Editorial: why is alcohol afforded more second chances than other drugs

HOW clever are our teens getting off the bottle.

Statistics are traditionally relegated to an echelon more dastardly than lies, and even higher than damned lies, but all trends are built on numbers.

But, survey says more teenagers are giving booze the swerve with 82 per cent of kids aged 12 to 17 completely abstaining from alcohol.

In 2004, this rate was apparently at 52.3 per cent.

And for the chaser, their first drink is coming at a later age.

Glasses have certainly been charged to lesser achievements.

In a country where more than three-quarters of the population enjoy a tipple, there’s no doubt there’s been more than enough tenuous reasons for a toast.

Which is pretty much the problem.

More than one-in-five Australians aged 14 and over reported being a victim of an alcohol-related incident in 2016.

But don’t worry about that, it’s just those damned statistics talking.

The news of Australia’s teens crowding on the wagon came with a caveat from a local drug and alcohol counsellor that he felt illicit drug use was rising among youngsters.

That statement was washed down with a chaser of drug use, at times, being normalised by inter-generational use.

[Stored data entries]
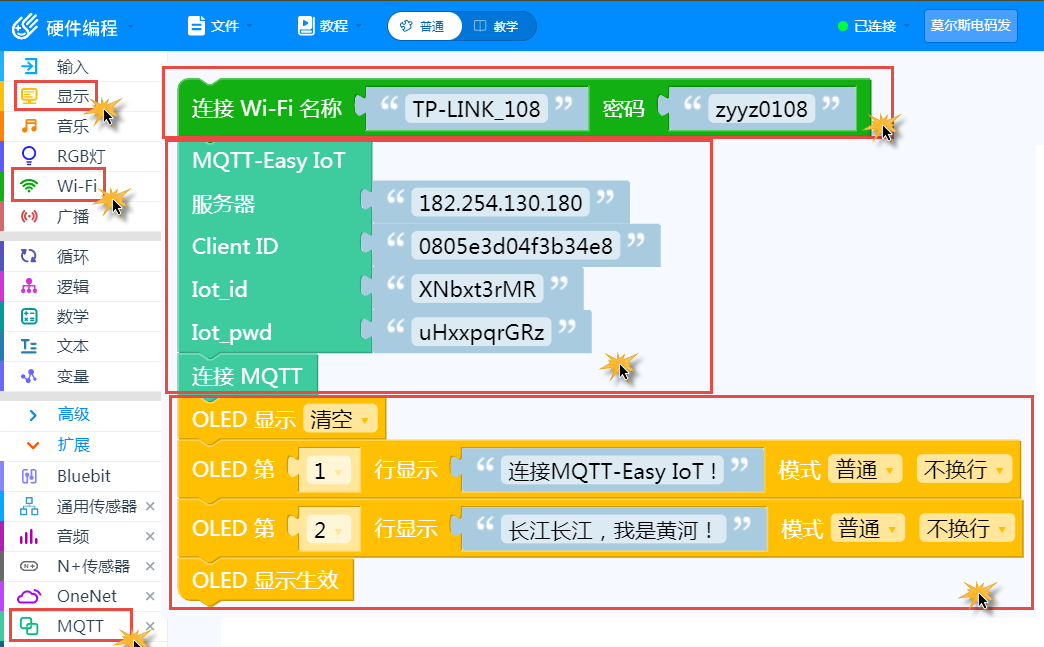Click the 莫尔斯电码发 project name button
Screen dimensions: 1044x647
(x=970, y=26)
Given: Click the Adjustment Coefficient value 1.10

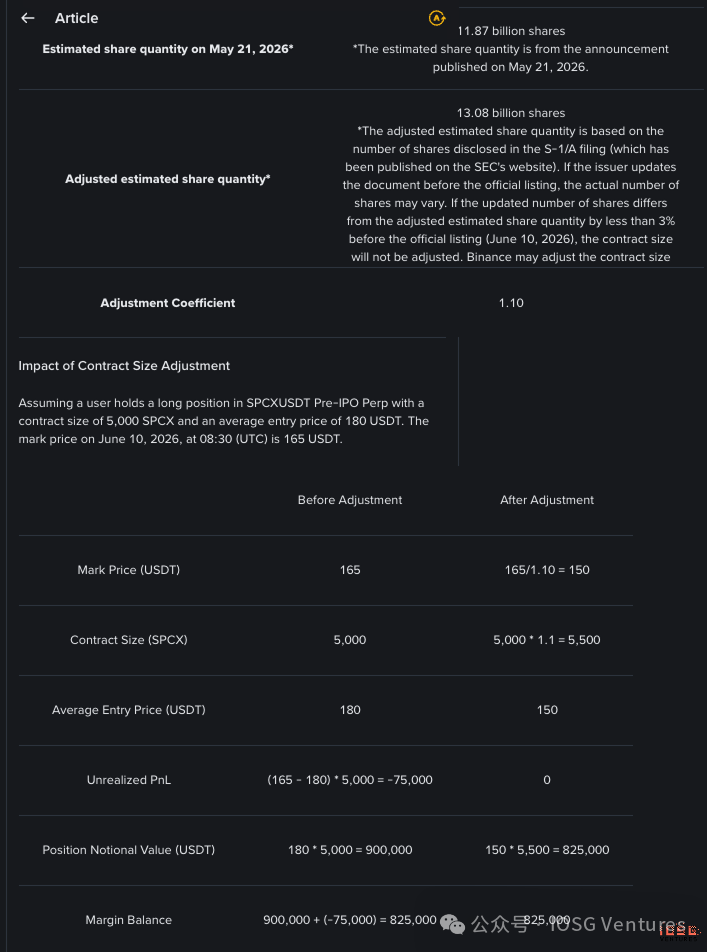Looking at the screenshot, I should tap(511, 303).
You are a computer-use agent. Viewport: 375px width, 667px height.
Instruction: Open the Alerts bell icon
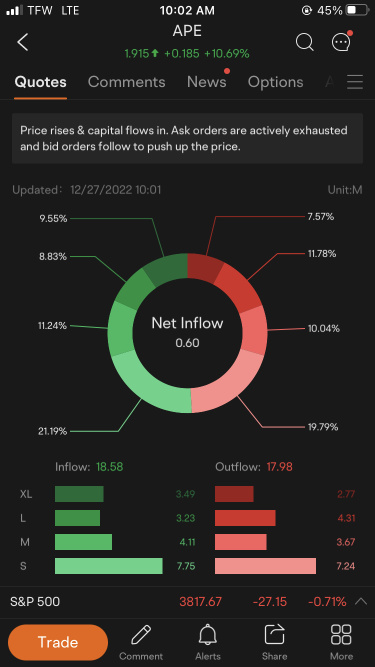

> **WHAT YOU SHOULD DO**: According to the editorial, what share of kids aged 12 to 17 now completely abstain from alcohol?

> **OUTPUT BELOW**: 82 percent